Erinnerung: Markus Reich und Heidi Lüth erlebten die Weihnachtstage der Kindheit auf einem Binnenschiff

Weihnachtszeit auf einem Binnenschiff in den 50er-Jahren: Wie erlebten die Schipper-Kinder diese Zeit? Einfach mal so das Schiff im Hafen festmachen und nach Hause gehen, war nicht drin. Solange die Elbe nicht gefroren war, wurde auch über Weihnachten gefahren.

Von dem Komfort in den heutigen modernen Schiffen konnte man damals nur träumen. Statt eigenem Kinderzimmer gab's Etagenbetten in den engen Kajüten. Das Familienleben spielte sich im etwa 12 Quadratmeter großen Wohnraum ab.

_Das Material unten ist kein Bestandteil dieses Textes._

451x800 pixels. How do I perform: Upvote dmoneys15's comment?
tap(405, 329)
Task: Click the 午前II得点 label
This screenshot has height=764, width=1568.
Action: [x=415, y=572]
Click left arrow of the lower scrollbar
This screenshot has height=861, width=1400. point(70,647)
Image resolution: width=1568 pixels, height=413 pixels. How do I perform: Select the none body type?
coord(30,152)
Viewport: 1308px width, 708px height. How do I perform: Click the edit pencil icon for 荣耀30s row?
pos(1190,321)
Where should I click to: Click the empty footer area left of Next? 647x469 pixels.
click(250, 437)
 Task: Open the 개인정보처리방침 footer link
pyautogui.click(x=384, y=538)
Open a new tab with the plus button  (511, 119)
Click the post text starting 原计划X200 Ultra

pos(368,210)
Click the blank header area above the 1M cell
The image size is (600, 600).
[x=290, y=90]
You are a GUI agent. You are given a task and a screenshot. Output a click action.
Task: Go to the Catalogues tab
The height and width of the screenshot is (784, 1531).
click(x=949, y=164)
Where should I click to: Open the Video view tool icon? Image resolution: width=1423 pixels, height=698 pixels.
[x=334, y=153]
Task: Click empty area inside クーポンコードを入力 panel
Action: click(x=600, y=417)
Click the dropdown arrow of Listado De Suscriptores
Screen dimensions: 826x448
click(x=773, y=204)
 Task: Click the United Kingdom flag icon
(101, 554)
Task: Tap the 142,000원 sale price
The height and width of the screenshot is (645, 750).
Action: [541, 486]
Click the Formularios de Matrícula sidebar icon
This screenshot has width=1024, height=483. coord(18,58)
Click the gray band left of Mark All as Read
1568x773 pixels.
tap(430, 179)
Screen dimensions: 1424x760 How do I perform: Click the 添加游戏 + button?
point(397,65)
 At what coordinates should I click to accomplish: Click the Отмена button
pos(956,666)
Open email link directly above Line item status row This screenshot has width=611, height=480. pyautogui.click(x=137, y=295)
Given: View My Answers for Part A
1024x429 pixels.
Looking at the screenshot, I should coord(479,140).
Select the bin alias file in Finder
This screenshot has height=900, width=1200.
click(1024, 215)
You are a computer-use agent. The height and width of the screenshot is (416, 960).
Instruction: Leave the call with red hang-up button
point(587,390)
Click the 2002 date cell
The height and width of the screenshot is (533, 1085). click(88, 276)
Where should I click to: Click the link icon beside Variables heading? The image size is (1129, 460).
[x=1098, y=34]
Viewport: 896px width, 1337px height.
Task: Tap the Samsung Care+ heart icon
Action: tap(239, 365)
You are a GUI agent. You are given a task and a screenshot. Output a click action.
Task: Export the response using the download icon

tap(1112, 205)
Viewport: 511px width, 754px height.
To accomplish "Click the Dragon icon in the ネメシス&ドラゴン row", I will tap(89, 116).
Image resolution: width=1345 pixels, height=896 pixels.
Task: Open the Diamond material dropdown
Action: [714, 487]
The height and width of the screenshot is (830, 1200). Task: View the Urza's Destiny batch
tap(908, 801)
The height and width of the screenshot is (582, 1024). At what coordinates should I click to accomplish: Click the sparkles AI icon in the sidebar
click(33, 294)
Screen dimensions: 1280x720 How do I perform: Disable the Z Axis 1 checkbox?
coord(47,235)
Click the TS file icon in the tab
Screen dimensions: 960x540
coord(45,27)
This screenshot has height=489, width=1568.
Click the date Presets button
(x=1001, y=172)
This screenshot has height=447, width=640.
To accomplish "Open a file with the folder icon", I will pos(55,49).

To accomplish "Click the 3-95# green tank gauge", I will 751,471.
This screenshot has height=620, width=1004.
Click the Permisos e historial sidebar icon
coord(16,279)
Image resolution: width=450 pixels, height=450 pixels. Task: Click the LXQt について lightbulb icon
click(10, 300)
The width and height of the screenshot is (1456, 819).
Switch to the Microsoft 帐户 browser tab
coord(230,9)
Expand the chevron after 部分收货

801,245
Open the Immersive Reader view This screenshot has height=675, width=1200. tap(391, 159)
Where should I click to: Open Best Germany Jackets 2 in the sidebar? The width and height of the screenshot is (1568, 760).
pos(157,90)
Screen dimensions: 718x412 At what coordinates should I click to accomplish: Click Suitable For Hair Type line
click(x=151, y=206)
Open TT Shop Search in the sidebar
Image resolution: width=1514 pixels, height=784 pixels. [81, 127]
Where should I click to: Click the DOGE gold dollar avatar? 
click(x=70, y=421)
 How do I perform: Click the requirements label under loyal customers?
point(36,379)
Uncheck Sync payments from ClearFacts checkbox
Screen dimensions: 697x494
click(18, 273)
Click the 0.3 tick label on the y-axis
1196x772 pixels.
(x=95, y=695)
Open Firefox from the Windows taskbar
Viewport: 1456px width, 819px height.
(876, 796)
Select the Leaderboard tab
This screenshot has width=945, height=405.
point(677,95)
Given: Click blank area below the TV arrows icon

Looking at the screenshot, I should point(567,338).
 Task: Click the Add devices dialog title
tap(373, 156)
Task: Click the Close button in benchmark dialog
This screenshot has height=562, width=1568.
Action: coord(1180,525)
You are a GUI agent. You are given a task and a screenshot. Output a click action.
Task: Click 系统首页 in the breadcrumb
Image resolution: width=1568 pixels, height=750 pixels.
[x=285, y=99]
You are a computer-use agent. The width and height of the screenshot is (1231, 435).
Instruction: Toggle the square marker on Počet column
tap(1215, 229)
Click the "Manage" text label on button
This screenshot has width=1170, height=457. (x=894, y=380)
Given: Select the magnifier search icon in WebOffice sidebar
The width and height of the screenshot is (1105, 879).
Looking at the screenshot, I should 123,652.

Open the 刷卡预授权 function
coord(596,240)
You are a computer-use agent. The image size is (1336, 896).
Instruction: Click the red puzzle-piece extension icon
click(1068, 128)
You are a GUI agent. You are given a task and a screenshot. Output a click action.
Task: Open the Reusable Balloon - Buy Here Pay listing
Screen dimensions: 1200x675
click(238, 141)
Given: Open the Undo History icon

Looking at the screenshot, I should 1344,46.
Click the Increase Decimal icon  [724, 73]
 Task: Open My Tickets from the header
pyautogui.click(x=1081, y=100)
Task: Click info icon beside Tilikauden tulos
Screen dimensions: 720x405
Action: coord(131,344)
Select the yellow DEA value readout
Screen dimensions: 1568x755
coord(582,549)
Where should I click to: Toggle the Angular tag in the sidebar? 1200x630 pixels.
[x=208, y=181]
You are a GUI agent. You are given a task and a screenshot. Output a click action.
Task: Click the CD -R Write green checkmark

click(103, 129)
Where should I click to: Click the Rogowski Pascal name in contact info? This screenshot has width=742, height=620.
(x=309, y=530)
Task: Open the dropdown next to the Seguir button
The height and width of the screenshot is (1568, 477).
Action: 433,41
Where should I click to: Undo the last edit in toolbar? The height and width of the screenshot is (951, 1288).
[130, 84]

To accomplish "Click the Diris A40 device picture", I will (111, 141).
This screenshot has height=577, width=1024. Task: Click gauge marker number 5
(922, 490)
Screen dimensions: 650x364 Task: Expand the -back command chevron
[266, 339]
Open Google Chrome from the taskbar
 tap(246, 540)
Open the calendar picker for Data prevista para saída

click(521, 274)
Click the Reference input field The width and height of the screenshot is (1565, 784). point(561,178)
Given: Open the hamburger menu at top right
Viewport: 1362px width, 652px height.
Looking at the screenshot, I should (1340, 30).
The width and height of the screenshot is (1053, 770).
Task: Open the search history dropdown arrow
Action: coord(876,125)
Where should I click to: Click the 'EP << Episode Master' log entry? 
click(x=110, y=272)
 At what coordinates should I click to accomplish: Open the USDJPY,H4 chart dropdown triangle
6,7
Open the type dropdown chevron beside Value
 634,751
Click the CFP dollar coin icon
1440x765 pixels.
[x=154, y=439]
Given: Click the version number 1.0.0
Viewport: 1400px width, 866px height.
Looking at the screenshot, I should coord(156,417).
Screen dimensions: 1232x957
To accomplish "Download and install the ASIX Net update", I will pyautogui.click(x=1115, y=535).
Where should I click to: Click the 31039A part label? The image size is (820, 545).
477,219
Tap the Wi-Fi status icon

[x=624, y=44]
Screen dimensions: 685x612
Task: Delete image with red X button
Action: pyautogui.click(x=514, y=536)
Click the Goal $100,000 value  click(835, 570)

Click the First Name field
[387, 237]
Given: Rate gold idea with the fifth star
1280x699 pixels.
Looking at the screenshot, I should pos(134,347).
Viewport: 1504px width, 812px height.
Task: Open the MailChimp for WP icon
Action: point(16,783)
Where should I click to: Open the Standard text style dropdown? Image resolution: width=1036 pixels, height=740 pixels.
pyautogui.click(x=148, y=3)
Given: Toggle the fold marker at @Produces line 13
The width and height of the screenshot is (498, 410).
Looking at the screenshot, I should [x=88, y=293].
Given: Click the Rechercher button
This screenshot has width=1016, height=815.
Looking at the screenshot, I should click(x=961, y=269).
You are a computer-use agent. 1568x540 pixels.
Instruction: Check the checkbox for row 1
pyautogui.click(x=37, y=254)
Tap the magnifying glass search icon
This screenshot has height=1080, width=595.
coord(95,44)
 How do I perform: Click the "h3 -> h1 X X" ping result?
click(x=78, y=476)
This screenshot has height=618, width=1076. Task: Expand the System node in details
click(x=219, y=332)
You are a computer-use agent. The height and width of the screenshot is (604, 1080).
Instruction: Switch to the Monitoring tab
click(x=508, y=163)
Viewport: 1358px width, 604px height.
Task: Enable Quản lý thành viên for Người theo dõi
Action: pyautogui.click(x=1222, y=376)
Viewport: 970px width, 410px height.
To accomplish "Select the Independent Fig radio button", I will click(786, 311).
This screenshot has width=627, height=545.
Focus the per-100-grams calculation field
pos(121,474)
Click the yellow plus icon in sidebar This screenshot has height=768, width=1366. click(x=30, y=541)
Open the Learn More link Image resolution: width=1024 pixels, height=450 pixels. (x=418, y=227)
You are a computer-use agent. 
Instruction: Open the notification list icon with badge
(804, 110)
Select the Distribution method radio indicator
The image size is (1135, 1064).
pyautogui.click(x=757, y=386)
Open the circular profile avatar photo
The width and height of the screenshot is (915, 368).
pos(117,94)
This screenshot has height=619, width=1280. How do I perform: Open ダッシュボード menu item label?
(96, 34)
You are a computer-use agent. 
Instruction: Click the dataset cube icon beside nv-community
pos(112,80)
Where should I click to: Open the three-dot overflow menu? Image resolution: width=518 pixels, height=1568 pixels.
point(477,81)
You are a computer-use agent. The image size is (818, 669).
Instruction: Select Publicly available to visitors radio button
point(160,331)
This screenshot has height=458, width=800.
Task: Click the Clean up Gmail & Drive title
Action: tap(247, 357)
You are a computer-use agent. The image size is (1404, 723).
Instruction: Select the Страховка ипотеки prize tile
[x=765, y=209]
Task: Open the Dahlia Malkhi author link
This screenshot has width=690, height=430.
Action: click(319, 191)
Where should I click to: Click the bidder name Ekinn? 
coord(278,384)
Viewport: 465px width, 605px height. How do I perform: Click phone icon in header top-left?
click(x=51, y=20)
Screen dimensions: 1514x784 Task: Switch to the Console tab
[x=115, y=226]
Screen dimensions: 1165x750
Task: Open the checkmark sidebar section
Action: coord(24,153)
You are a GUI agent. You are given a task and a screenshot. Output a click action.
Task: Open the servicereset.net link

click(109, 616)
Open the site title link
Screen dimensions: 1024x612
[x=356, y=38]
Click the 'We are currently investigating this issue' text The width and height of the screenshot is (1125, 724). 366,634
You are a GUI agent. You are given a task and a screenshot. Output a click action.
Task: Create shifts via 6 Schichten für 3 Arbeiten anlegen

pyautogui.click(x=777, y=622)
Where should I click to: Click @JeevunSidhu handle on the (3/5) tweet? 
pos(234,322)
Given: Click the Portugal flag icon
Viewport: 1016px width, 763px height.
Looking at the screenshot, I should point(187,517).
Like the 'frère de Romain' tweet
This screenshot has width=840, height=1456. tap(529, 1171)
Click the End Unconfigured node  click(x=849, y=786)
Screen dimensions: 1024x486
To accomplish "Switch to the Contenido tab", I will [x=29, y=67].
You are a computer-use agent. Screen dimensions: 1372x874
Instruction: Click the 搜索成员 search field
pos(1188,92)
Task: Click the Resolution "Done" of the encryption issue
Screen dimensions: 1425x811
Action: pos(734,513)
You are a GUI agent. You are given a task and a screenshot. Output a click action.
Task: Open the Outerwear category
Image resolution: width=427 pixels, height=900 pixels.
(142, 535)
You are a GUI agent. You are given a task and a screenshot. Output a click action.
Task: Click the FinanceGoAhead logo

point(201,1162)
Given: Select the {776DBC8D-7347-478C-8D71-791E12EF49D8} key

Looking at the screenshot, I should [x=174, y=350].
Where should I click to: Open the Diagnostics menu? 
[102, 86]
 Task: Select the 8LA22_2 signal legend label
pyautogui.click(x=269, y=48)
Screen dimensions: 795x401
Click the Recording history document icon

"Ich fand es trotzdem nie eng an Bord", sagt die heute 62-jährige Heidi Lüth und Bruder Markus Reich (55) fügt hinzu: "Ich erinnere mich gern zurück. Es war gerade im Winder überall kuschelig warm durch die Maschine. Für uns war die Familie der Mittelpunkt, solange wir zusammen waren, war alles in Ordnung".

Einmal geriet die Welt der siebenjährigen Heidi allerdings aus den Fugen. Als Schulkind teilte sie das Los vieler Schifferkinder. Sie wurde bei den Großeltern einquartiert und durfte nur in den Ferien aufs Schiff. Dadurch verpasste sie die Geburt ihres jüngsten Bruders. "Wir lagen vor Schnackenburg fest, weil die DDR-Grenzer alles dichtgemacht hatten. Bei mir setzten die Wehen ein und mein Mann musste schnell zu Kaufmann Heuer hinter dem Deich laufen. Der hatte nämlich ein Telefon und so konnte er die Hebamme an Bord rufen", erinnert sich Liesa Reich (83). Auf dem Moped kam die Hebamme angeknattert und wenig später, am 22. November 1958, war Sohn Markus auf der Welt. Er ist das einzige ihrer fünf Kinder, das an Bord eines Schiffes geboren wurde. Heidi wusste nichts von dem freudigen Ereignis. Sie bekam am Nikolaustag einen Brief ihrer Tante, die ihr liebevoll im Namen des Nikolaus mitteilte, dass die Familie größer geworden war. Heidis Reaktion: "Nö, den will ich nicht". Als sie dann aber am ersten Tag der Weihnachtsferien aufs Schiff kam und Mama Liesa ihr den kleinen Wonneproppen in den Arm legte, war aller Widerstand gebrochen. "Ich war restlos begeistert von dem Baby. Wir beide haben heute noch eine besonders feste Bindung", erzählt sie.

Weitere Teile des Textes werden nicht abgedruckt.